This may be used to plot, or save plots of, samples in an object of
class pmc. Plots include a trace plot and density plot for
parameters, a density plot for deviance and monitored variables, and
convergence plots.
# S3 method for pmc
plot(x, BurnIn=0, Data, PDF=FALSE, Parms, …)This required argument is an object of class pmc.
This argument requires zero or a positive integer that indicates the number of iterations to discard as burn-in for the purposes of plotting.
This required argument must receive the list of data that
was supplied to PMC to create the object of class
pmc.
This logical argument indicates whether or not the user wants Laplace's Demon to save the plots as a .pdf file.

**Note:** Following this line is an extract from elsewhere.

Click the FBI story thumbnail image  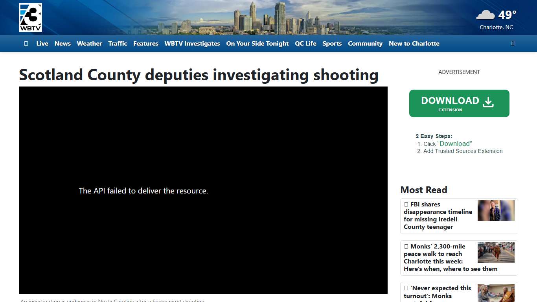(496, 210)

This argument accepts a vector of quoted strings to be
matched for selecting parameters for plotting. This argument
defaults to NULL and selects every parameter for
plotting. Each quoted string is matched to one or more parameter
names with the grep function. For example, if the user
specifies Parms=c("eta", "tau"), and if the parameter names
are beta[1], beta[2], eta[1], eta[2], and tau, then all parameters
will be selected, because the string eta is within
beta. Since grep is used, string matching uses
regular expressions, so beware of meta-characters, though these are
acceptable: ".", "[", and "]".
Additional arguments are unused.
The plots are arranged in a \(2 \times 2\) matrix. Each row represents a parameter, the deviance, or a monitored variable. For parameters, the left column displays trace plots and the right column displays kernel density plots.
Trace plots show the history of the distribution of independent importance samples. When multiple mixture components are used, each mixture component has a different color. These plots are unavailable for the deviance and monitored variables.
Kernel density plots depict the marginal posterior distribution. Although there is no distributional assumption about this density, kernel density estimation uses Gaussian basis functions.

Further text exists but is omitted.